From Newsgroup: comp.lang.python
Ethan Carter <
ec1828@somewhere.edu> wrote or quoted:
## The question is how to write such an operator. I wrote this one:
def op(x, b):
return isinstance(x, int) or b
The main snag with your op function and how you're using
reduce is the switch-up in the argument order that "reduce"
expects versus how you set up op.
"functools.reduce" calls the reducer function "op" with two
arguments: the accumulated value so far first, then the
next element from the iterable.
You wrote "op" as "op(x, b)", where you treat "x" like an element
and "b" like a boolean accumulator, but actually "reduce" hands
the accumulator first, then the element.
So when "reduce" runs, the first argument "x" is actually the boolean
accumulator, and the second "b" is the next element.
The fix:
You want to flip your operator function so the accumulator is
the first argument, and the element is second:
def op(x, b):
return x or isinstance(b, int)
That way, the accumulator keeps track if any integer's popped up
so far, and you update it by or'ing that with whether the current
element is an int.
Why your custom reduce versions worked:
Your custom reduce functions call "op" like "op(ls,
reduc1(...))" or "op(x, r)" in the loop, so your argument order
is reversed from functools.reduce, which is why you didn't
see this problem there.
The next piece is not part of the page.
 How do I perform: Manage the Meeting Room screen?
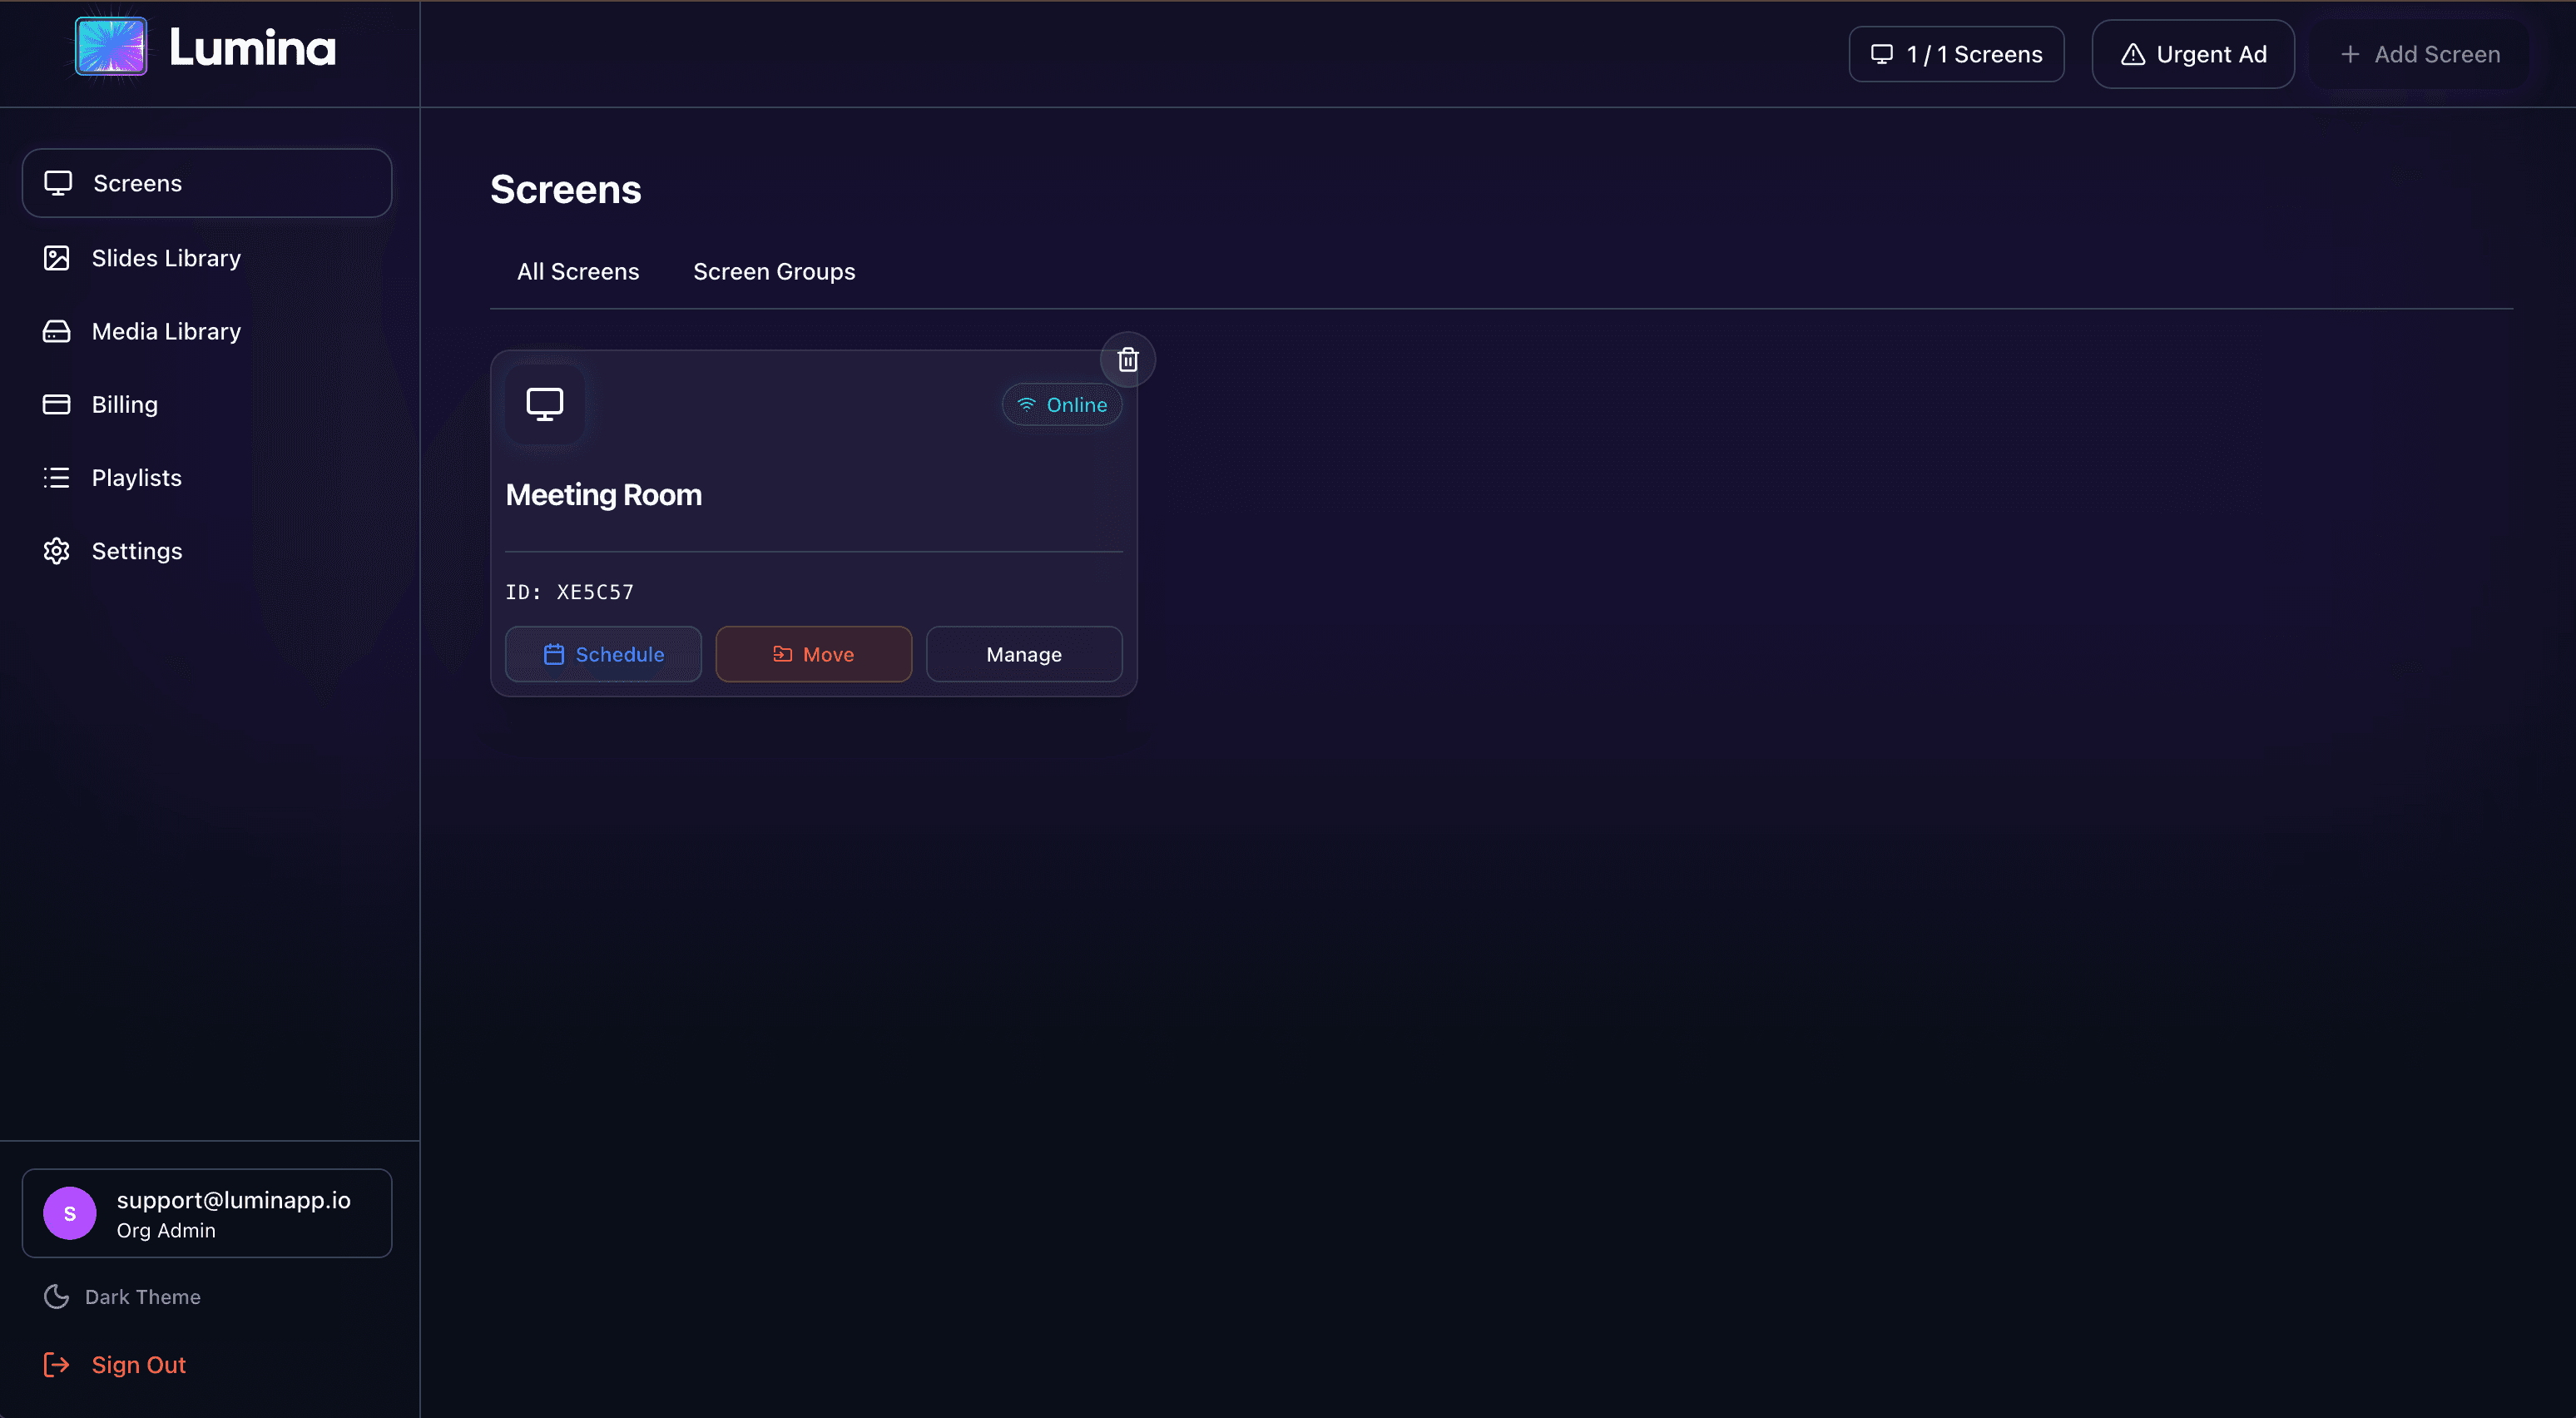click(x=1023, y=654)
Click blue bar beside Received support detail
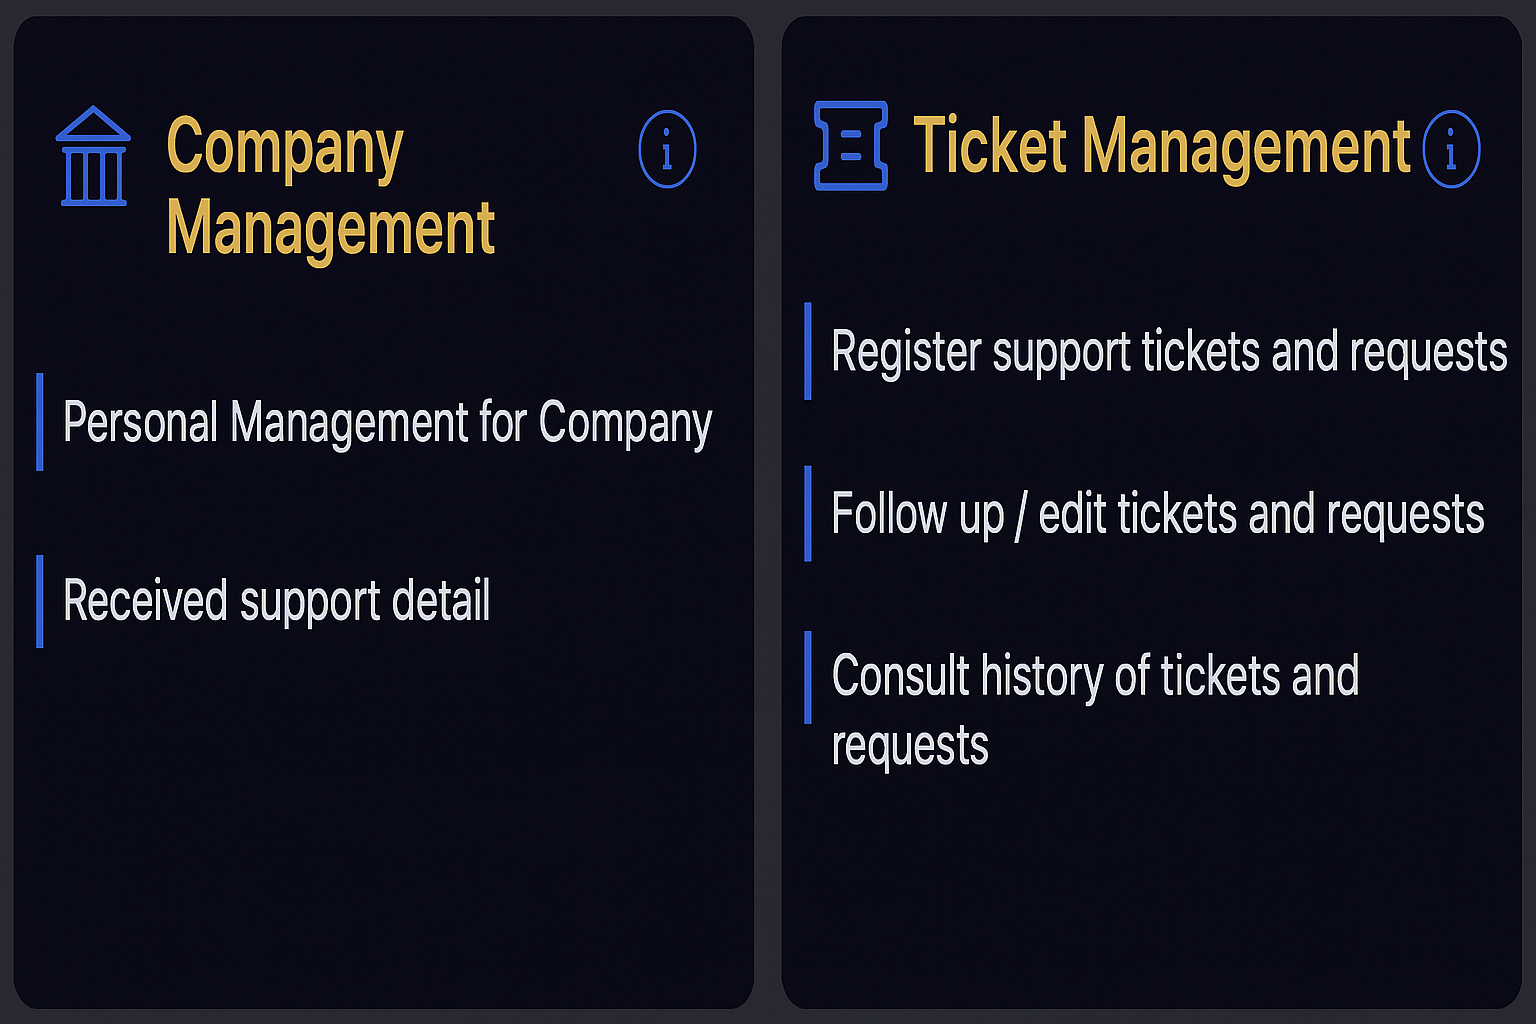Viewport: 1536px width, 1024px height. coord(40,601)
Correct version example:
from functools import reduce
def op(acc, elem):
return acc or isinstance(elem, int)
def transform(ls):
return reduce(op, ls, False)
def solution(ls):
return list(map(transform, ls))
print(solution([[""], ["aa", 1]])) Output: [False, True] print(solution([["a", "b"], ["a", 1]])) Output: [False, True]
This will give the right output now, checking if each sublist
has any integer and returning "True" or "False" accordingly.